*TRECHO*
========================================================================
A tríplice crise e a sobrevivência do setor automotivo no Brasil

O Estado de S. Paulo

 

Vivemos tempos de instabilidade, em que a eficiência e a efetividade dos modelos de gestão se tornam ainda mais essenciais para a sobrevivência das empresas. Nos últimos meses pudemos notar claros indícios dos impactos no setor automotivo, com os anúncios da Ford, que parou de produzir no país, e da Mercedes-Benz, que encerrou as atividades numa das suas plantas. Mas será a tríplice crise – pandêmica, política e econômica – o único problema? Será mesmo o famigerado Custo Brasil, com sua elevada carga tributária?

 

Segundo a Associação Nacional dos Fabricantes de Veículos Automotores (ANFAVEA), a produção de autoveículos, que vinha de um ciclo com três anos de recuperação da última crise, caiu 31,6%. Fazendo uma análise não exclusiva para o setor automotivo, é possível perceber que as questões de gestão de custos têm um papel significativo nos resultados das empresas, diante da queda das vendas e da produção. Afinal, todos estão enfrentando o mesmo momento e, se algumas não conseguem se manter, a razão por trás disso é a má qualidade da gestão daquelas que se vão. Principalmente da gestão de custos.

 

É preciso lembrar que o modelo de gestão é o primeiro fator que influencia a estrutura de custos e, consequentemente, a lucratividade e a rentabilidade das empresas. A forma única como cada empresa gerencia suas atividades é que vai direcionar seus resultados. Principalmente em momentos de instabilidade.
========================================================================
*REGISTROS FORNECIDOS*
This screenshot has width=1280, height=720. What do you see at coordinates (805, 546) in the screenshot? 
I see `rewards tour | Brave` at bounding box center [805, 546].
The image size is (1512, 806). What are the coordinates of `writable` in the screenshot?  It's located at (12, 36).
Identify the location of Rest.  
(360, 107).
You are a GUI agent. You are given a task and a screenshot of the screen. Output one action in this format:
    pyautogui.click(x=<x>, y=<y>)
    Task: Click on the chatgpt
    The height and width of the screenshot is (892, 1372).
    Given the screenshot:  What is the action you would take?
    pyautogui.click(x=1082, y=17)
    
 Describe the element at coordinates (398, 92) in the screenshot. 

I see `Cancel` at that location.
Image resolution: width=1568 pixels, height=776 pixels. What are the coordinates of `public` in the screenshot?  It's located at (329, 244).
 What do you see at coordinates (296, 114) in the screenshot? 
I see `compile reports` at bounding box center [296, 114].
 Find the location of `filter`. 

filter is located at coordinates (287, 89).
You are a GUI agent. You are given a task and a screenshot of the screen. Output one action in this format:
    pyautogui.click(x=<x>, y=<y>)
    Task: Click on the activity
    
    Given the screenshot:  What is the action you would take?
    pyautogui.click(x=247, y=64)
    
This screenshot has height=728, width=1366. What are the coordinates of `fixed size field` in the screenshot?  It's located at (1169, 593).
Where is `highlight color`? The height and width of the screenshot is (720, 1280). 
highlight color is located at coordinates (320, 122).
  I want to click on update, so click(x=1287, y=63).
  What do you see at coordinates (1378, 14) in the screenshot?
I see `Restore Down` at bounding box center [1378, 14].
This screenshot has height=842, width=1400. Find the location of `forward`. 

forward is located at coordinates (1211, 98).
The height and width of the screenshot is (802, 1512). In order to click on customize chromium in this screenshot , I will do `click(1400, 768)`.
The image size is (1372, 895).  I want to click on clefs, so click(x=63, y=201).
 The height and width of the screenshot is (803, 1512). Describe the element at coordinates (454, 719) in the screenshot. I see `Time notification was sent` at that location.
========================================================================
*O QUE SE PEDE*
1. Reescreva o trecho sobre o setor automotivo de "O Estado de" até "elevada carga tributária?", inclusive, trocando "pandêmica" por "sanitária".
2. Passe para um CSV de duas colunas, pedido e resposta, os registros que vão do começo até a linha com "(360, 107).", inclusive, com uma linha para cada item. Cada texto deve ficar num só campo entre aspas, com as quebras de linha trocadas por espaços.

*RESPOSTAS*
1.
O Estado de S. Paulo

 

Vivemos tempos de instabilidade, em que a eficiência e a efetividade dos modelos de gestão se tornam ainda mais essenciais para a sobrevivência das empresas. Nos últimos meses pudemos notar claros indícios dos impactos no setor automotivo, com os anúncios da Ford, que parou de produzir no país, e da Mercedes-Benz, que encerrou as atividades numa das suas plantas. Mas será a tríplice crise – sanitária, política e econômica – o único problema? Será mesmo o famigerado Custo Brasil, com sua elevada carga tributária?

2.
pedido,resposta
"This screenshot has width=1280, height=720. What do you see at coordinates (805, 546) in the screenshot?","I see `rewards tour | Brave` at bounding box center [805, 546]."
"The image size is (1512, 806). What are the coordinates of `writable` in the screenshot?","It's located at (12, 36)."
"Identify the location of Rest.","(360, 107)."